SEO Puts $31,752 Additional Profit in Man's Pocket

Posted by admin admin in serviceSEOMozSEOSalesproject managementmistakescustomercapability

admin

Additional Profit from SEOAt least. Which is a pretty good piece of pocket money. I suspect even Warren Buffet would slow down to pick that up.

I attribute this to SEO because even thought it was a change in business process coupled with good SEO that made it happen it could not have happened without SEO.

Fair warning to people looking for "advanced" techniques - they ain't here. But what I'm going to talk about is a LOT more valuable than a trick that may or may not work with Google next week or next year.

Best Ever YouMoz Article

Let's look at the real money quote that J Kelly Garrett put in his amazingly excellent SEO article at YouMoz. This piece of advice will serve you while you climb up the value chain from a specialist to a trusted business advisor:

I took the pile [of papers, documentation, etc], pushed it aside, and asked him [the business owner] to tell me about himself. This is a common technique of mine, whether it is a small business owner, or the Chairman of the Board for Burlington Northern Railroad.

He wasn't asking to hear about the guy's soccer team, he wanted to get the gestalt around the company. What is important about the environment, goals, challenges, employees, culture, customers, etc, etc, etc.

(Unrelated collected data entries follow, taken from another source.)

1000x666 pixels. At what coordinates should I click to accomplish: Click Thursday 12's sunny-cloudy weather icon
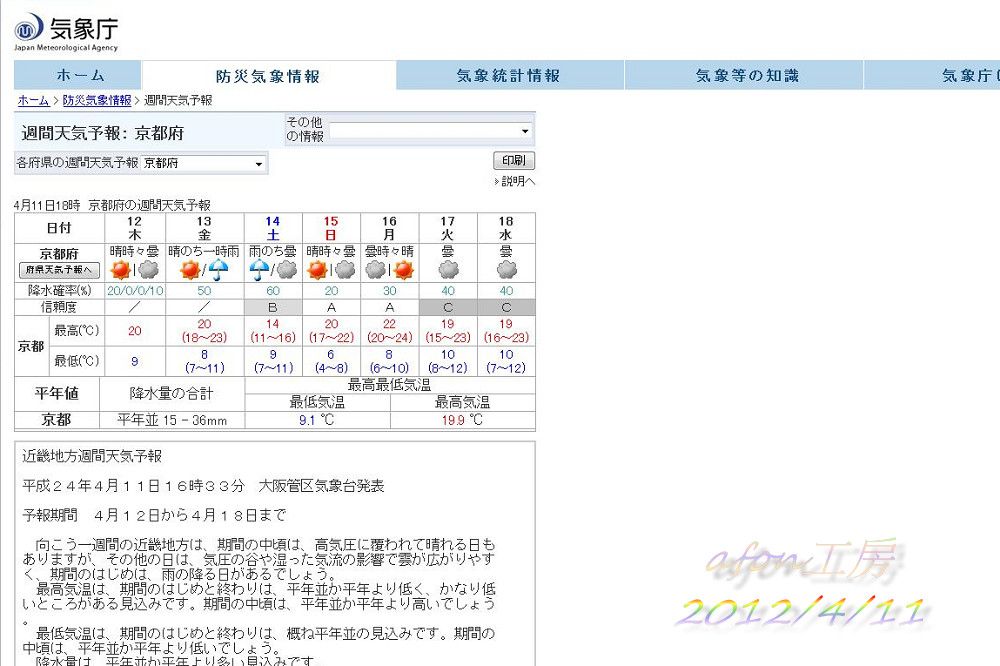(135, 270)
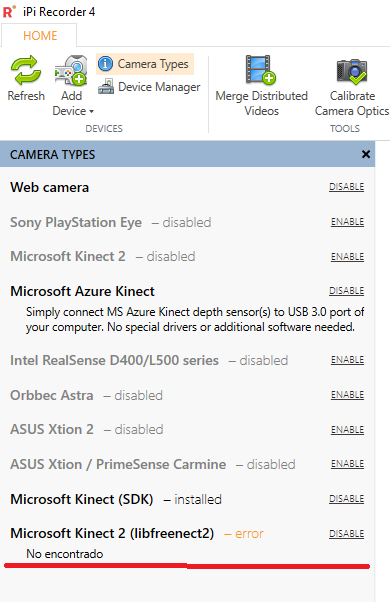390x602 pixels.
Task: Open Device Manager from the ribbon
Action: [149, 87]
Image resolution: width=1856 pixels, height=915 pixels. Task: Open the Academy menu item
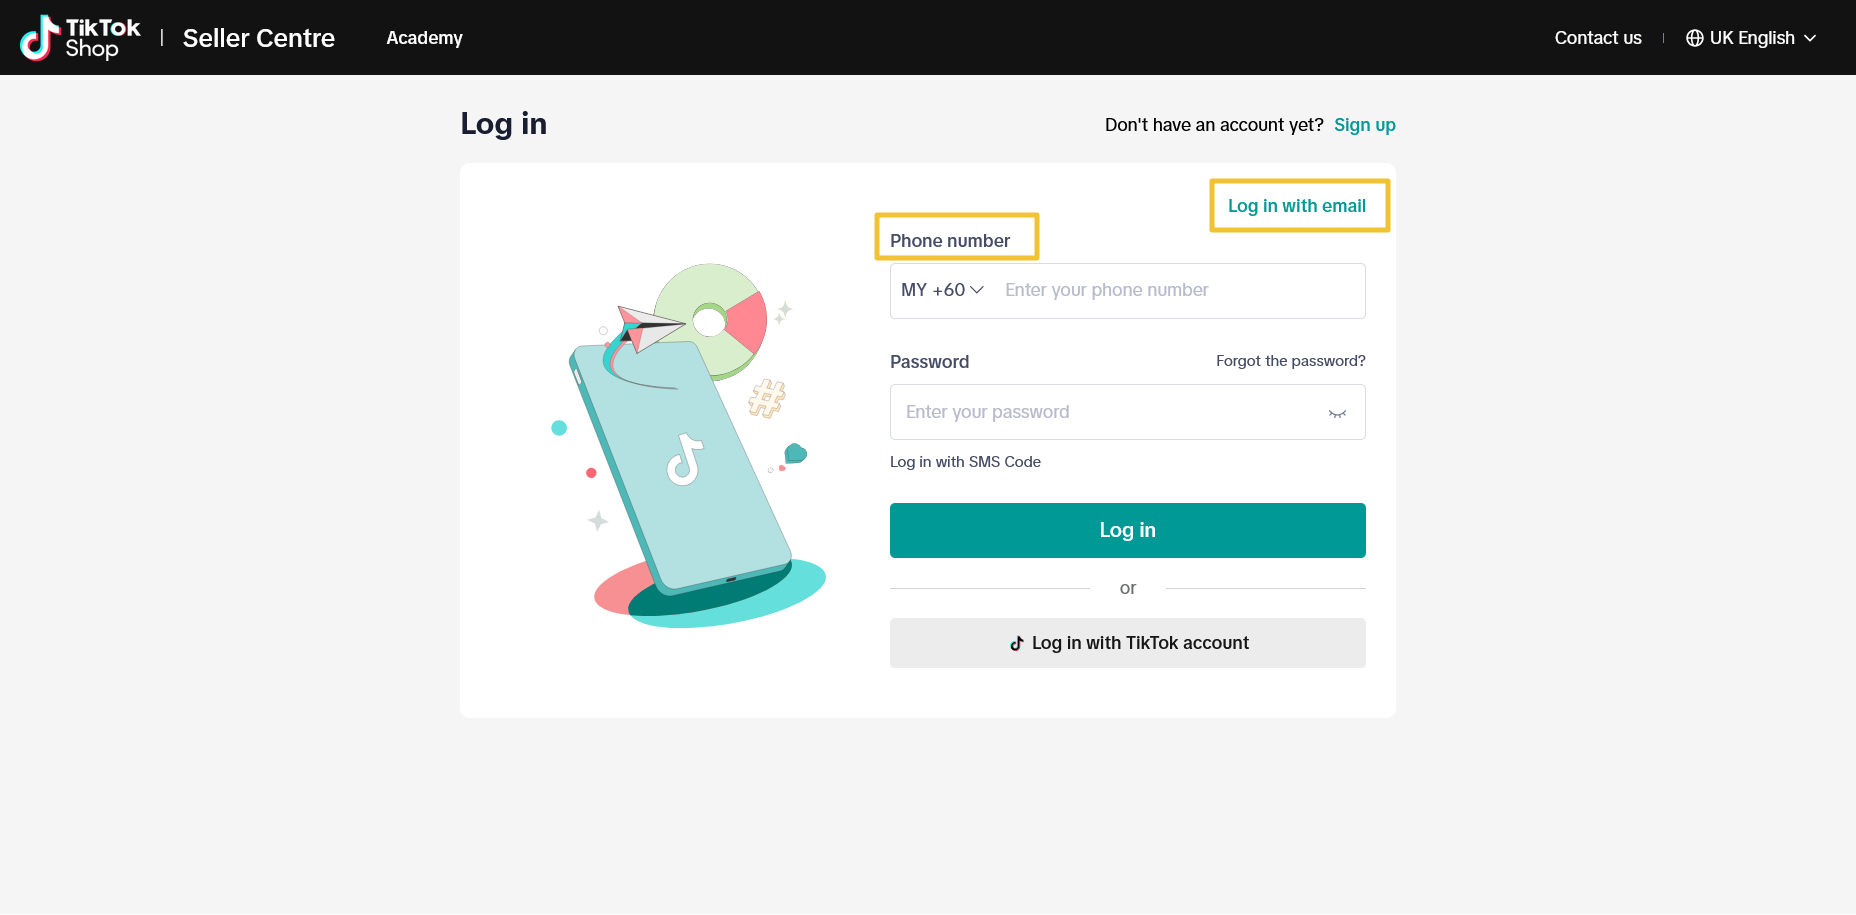coord(424,38)
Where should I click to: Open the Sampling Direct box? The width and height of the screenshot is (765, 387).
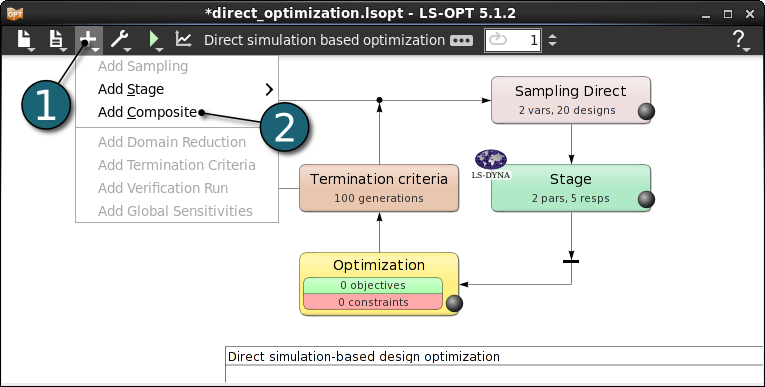click(571, 100)
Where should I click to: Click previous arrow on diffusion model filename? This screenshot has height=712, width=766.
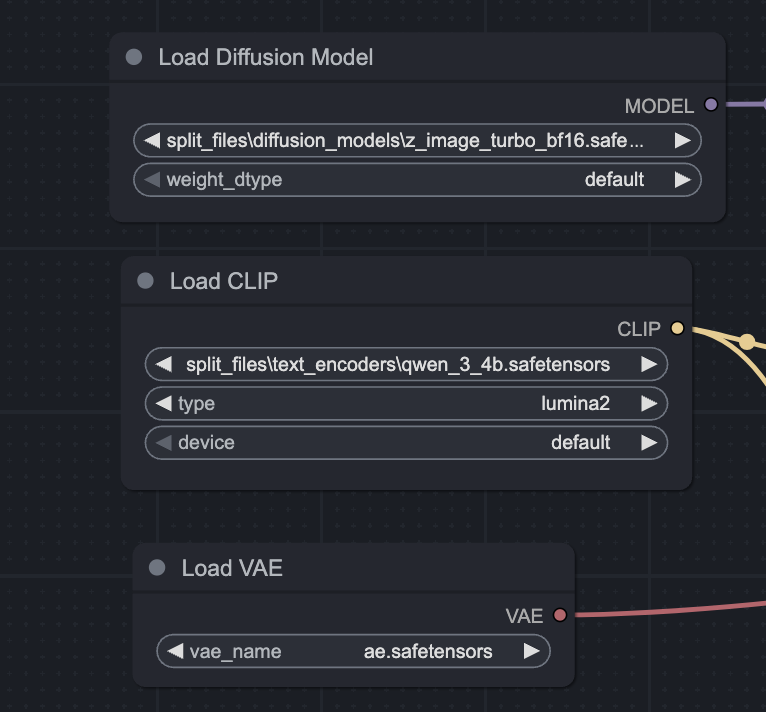point(152,141)
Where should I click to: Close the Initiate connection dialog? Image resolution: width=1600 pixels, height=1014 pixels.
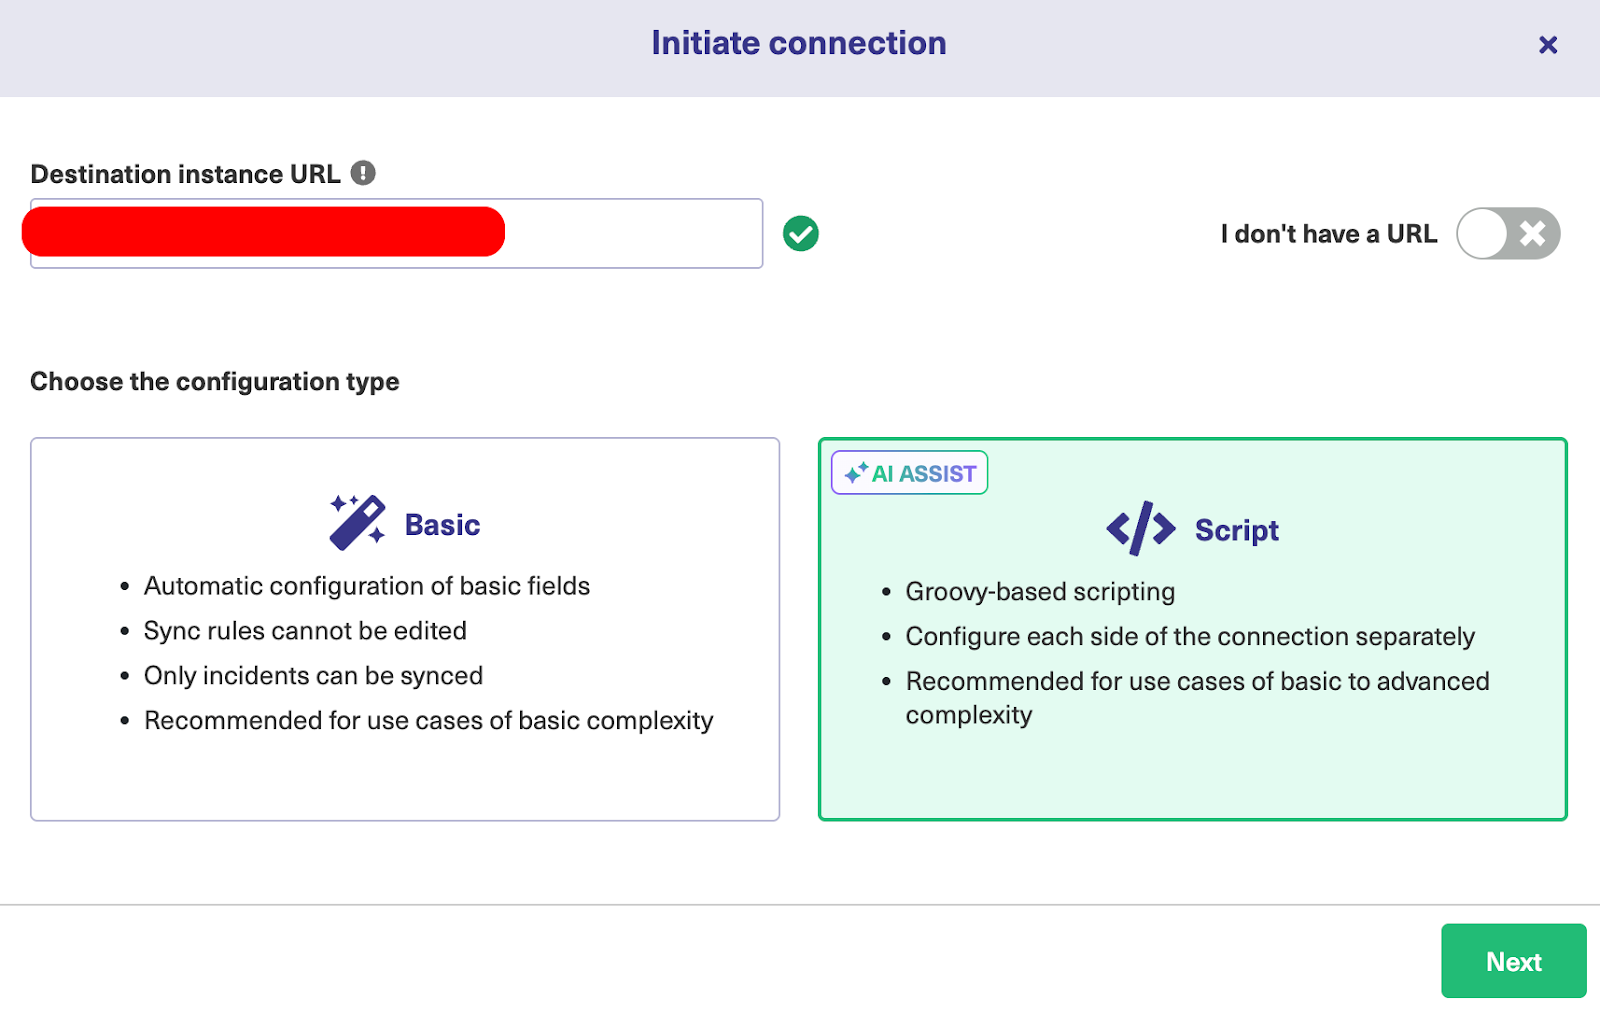[1547, 45]
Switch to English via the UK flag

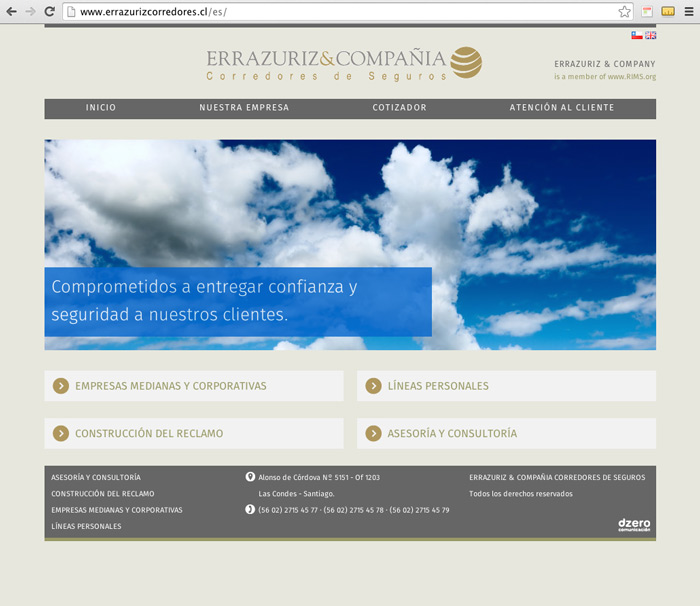[x=651, y=35]

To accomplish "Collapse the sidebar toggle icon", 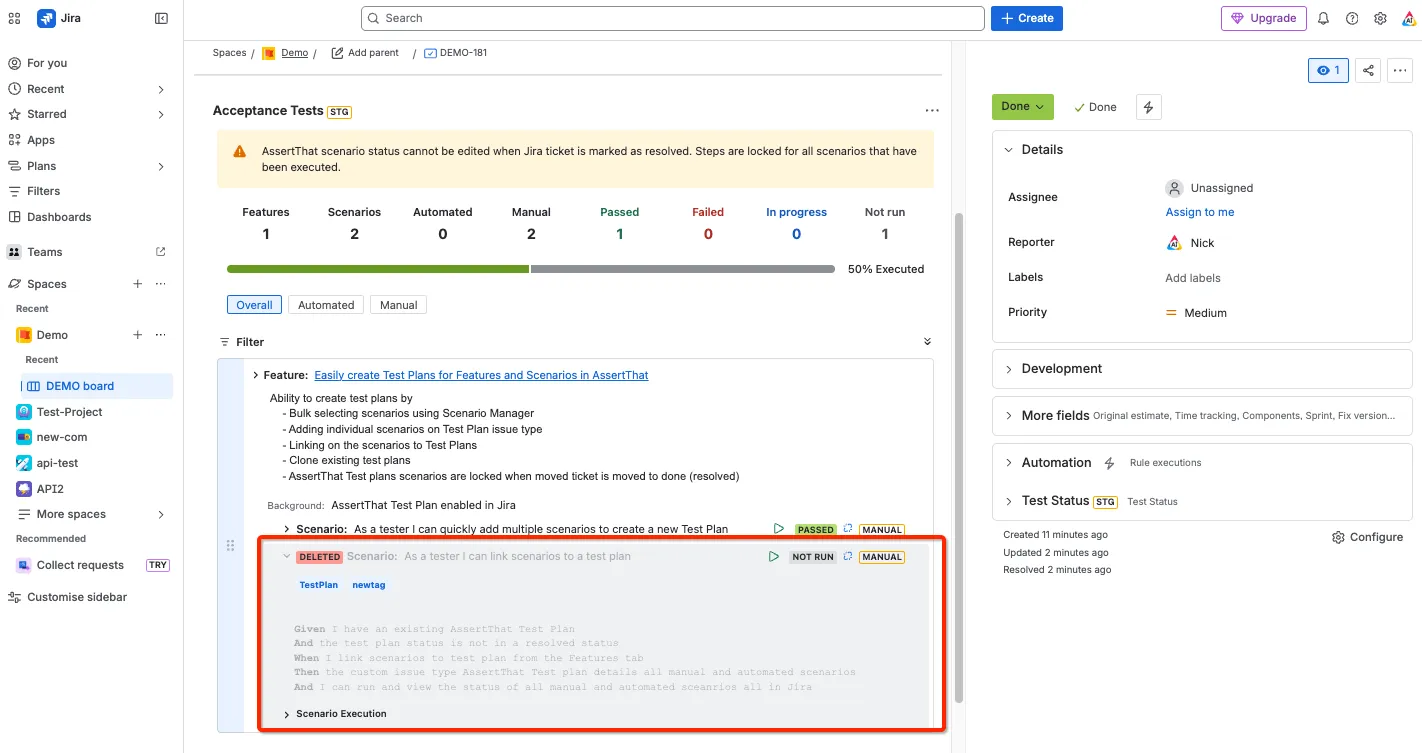I will [x=161, y=18].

SEO Is Never Rocket ScienceIt's Not About the Technology

Really, it's not. Not even in SEO. I wasn't about the technology in OO programming. It wasn't about the technology in robotics. It wasn't about the technology during the dang moon shots either.

It's about how the technology serves the business and makes it more successful. Sometimes 'success' means one or more of:

  • Improved profit
  • Increased revenue
  • Decreased risk
  • Stronger resilience
  • Faster new product introduction
  • and on and on...

But if the technology isn't in service to the goals of the business then it will eventually fail.

The $2M Piece of Advice

I know exactly when I finally understood this. No kidding.

I left one job as a consultant making $55/hour doing NeXTStep programming (hey, that was LOT of money back then) and got another one making $75/hour. The had two slots to fill - lead programmer ($50/hour) and technology business advocate ($75/hour).

For some reason, don't know why, during the interview I was homing in on the business objectives of the billing audit system they were building. I kept asking about change management (people, not source!), about deployment, about disruption, etc, etc.

Next thing I knew I was walking about into the freezing flipping cold in Chicago holding onto a 50% raise. Bubba, you don't get too many of those.

If you work that out - 48 weeks a year, 40 hours a week, 40 work years in a lifetime - you find out that that change in focus gets you a $1,920,000 raise.

Actually, it's even more than that because you keep the advantage while you march up the food chain.

Back to The SEO Example

What really struck me about Garrett's example was that the business took the fairly traditional and predictable approach of getting some SEO guys to graft web and SEO onto a traditional "ring and pitch" business.

The SEO guys put together a campaign that generates 2,500 leads and it kills the guy because:

  • ROI goes from "signup" to 2 years.
    • "He is looking at ROIs that should apply to heavy machinery and commercial aircraft."
  • Growth rate drops from 19% to 3% because of process issues:
    • "growth rate has plummeted from 19% per year to 3% per year because he is in the office answering the phone all the time with close rates of 12% [down from 97%]"

Actually, there were a lot of issues, but those are the two killers. Look at what happened - his profits got pushed out a year from acquisition AND instead of looking at an yearly "takehome" increase of $67,032 he was seeing an increase of $10,584. That is an opportunity cost of over $55K!

You can go broke quickly making money that way.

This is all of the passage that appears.